Aufgabe im Detail:
Filtern Sie die folgenden Datensätze und übernehmen Sie jede Zeile, in der die Zeichenfolge „what“ vorkommt. Groß- und Kleinschreibung ist dabei zu beachten.

Eingabedaten:
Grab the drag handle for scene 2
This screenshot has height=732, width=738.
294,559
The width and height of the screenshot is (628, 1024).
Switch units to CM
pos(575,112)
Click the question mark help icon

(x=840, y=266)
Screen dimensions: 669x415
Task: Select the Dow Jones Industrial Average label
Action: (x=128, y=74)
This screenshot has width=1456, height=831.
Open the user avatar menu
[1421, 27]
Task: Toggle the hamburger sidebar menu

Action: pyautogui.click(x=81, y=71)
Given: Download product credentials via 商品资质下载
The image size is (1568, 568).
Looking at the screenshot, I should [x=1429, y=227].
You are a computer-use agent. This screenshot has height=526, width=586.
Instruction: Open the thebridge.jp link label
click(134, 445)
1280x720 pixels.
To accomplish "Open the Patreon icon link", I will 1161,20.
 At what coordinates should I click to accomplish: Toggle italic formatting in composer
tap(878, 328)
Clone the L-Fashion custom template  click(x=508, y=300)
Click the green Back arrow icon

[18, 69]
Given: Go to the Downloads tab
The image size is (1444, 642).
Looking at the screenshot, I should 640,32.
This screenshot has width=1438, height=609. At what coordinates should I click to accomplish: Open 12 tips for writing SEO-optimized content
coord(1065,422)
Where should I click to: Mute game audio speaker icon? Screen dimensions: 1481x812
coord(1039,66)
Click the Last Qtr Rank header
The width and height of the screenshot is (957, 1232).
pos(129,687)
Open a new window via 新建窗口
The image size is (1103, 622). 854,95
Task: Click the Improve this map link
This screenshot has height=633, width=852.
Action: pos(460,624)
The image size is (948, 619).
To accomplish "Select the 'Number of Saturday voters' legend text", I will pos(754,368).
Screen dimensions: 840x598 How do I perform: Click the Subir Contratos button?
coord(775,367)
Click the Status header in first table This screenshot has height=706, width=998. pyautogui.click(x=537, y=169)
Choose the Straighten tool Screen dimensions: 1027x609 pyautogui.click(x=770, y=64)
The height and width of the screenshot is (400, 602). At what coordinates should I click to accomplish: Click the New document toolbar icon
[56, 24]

Schriftliche Lösung:
 At what coordinates should I click to accomplish: Toggle italic formatting in composer
This screenshot has width=1438, height=609. At what coordinates should I click to accomplish: Open 12 tips for writing SEO-optimized content
The height and width of the screenshot is (400, 602). At what coordinates should I click to accomplish: Click the New document toolbar icon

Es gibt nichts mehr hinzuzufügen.